OBJECTIVE: Show each line of the listing below that contains the word "sidebar". Match the case exactly.

─── RECORDS FOR THE EXERCISE

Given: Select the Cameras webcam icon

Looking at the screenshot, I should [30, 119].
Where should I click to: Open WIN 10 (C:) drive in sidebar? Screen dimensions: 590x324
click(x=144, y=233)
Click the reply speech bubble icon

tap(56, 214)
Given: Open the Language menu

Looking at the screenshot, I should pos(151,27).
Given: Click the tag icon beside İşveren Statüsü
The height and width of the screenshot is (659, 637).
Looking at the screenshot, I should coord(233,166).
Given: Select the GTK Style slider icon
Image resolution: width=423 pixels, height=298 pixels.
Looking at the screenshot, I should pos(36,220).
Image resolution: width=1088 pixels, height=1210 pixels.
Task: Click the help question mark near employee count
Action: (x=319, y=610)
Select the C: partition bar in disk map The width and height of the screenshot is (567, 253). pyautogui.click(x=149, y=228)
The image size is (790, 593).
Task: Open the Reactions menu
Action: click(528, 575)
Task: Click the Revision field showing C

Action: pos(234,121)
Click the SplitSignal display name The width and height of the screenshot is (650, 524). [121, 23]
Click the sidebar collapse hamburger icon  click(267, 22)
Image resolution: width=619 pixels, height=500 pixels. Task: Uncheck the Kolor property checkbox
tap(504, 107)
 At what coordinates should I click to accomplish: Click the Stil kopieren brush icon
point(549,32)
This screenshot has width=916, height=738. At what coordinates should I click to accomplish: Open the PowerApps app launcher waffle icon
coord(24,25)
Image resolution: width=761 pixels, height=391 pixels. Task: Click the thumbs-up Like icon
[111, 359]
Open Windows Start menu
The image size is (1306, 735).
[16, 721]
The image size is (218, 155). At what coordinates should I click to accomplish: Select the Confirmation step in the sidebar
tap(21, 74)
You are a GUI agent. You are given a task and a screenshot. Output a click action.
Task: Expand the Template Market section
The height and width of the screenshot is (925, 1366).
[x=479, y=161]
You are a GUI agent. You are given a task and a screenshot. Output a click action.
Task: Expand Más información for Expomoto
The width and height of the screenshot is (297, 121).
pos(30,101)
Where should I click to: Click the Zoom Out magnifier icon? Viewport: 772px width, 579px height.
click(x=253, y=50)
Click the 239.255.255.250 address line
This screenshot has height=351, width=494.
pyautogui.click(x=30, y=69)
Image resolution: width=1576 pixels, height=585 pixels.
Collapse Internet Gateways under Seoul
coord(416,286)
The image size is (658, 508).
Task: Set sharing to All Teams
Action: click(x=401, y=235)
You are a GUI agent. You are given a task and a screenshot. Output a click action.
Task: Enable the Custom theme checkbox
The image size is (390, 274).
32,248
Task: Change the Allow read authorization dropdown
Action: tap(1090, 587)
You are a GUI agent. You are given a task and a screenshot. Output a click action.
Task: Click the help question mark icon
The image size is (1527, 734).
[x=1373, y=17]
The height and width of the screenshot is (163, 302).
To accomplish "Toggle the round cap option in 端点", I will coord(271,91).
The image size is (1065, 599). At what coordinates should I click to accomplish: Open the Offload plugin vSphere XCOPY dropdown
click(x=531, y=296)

──────

REPLY TO THE EXERCISE:
Where should I click to: Open WIN 10 (C:) drive in sidebar? Screen dimensions: 590x324
Click the sidebar collapse hamburger icon  click(267, 22)
The image size is (218, 155). At what coordinates should I click to accomplish: Select the Confirmation step in the sidebar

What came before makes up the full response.